WHAT IS REQUIRED — Set down the entries below exactly, leaving out all images.
• • •
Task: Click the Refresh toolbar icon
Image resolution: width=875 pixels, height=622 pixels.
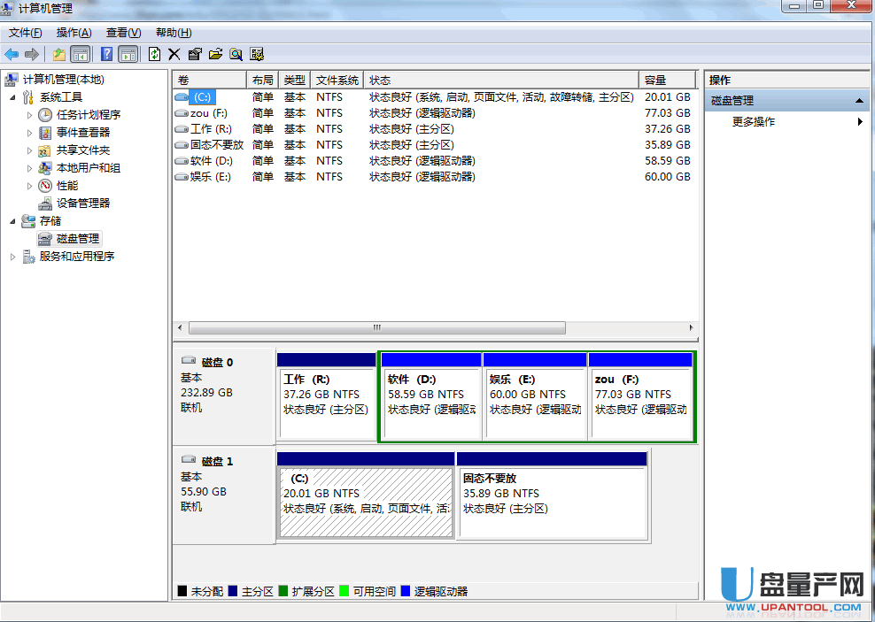Action: [x=154, y=54]
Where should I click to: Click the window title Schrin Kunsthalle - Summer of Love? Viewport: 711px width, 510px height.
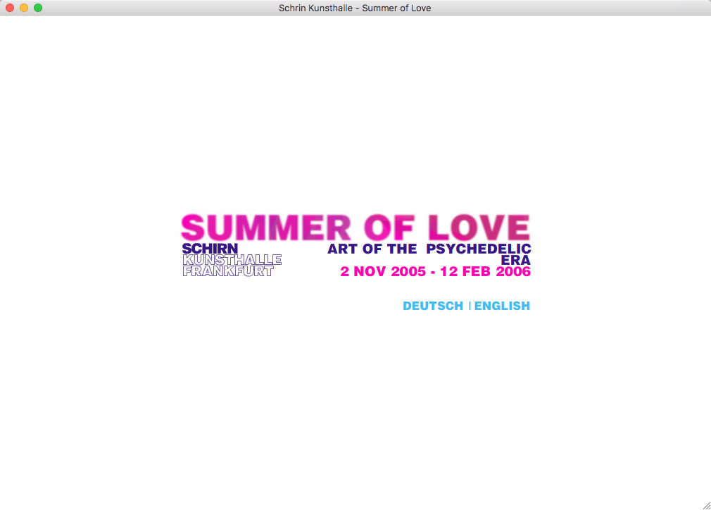coord(355,8)
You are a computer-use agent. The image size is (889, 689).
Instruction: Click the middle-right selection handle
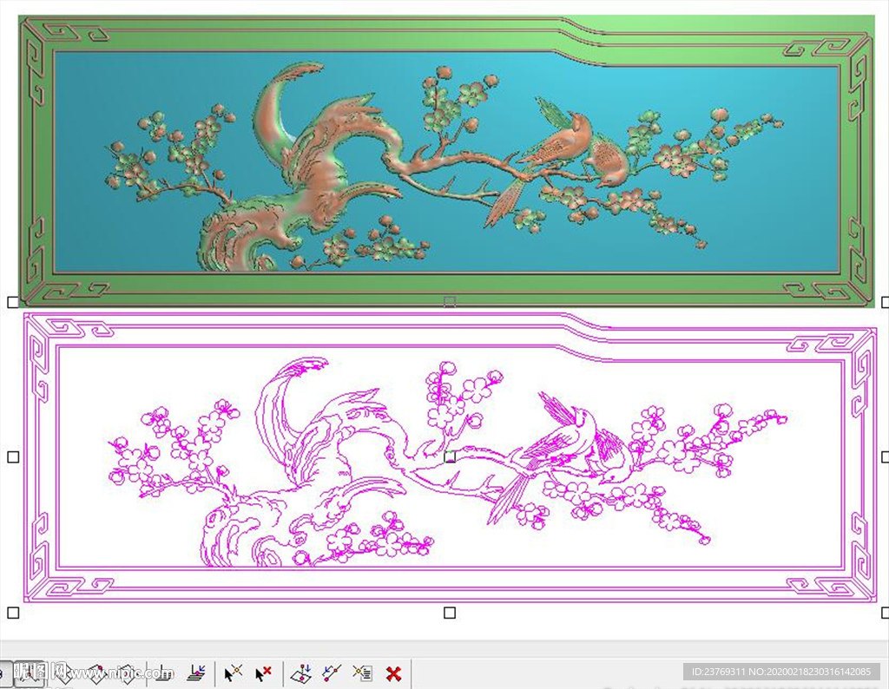tap(885, 456)
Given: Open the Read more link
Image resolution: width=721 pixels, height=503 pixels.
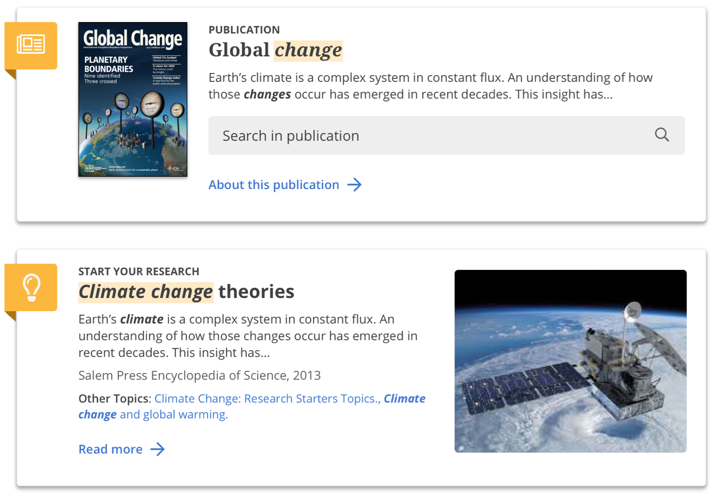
• • •
TASK RESPONSE —
Task: Click the Refresh toolbar icon
Image resolution: width=875 pixels, height=622 pixels.
Action: [x=154, y=54]
Where should I click to: Click the window title Schrin Kunsthalle - Summer of Love? Viewport: 711px width, 510px height.
coord(355,8)
You are a computer-use agent. The image size is (889, 689).
Instruction: Click the middle-right selection handle
tap(885, 456)
Given: Open the Read more link
Image resolution: width=721 pixels, height=503 pixels.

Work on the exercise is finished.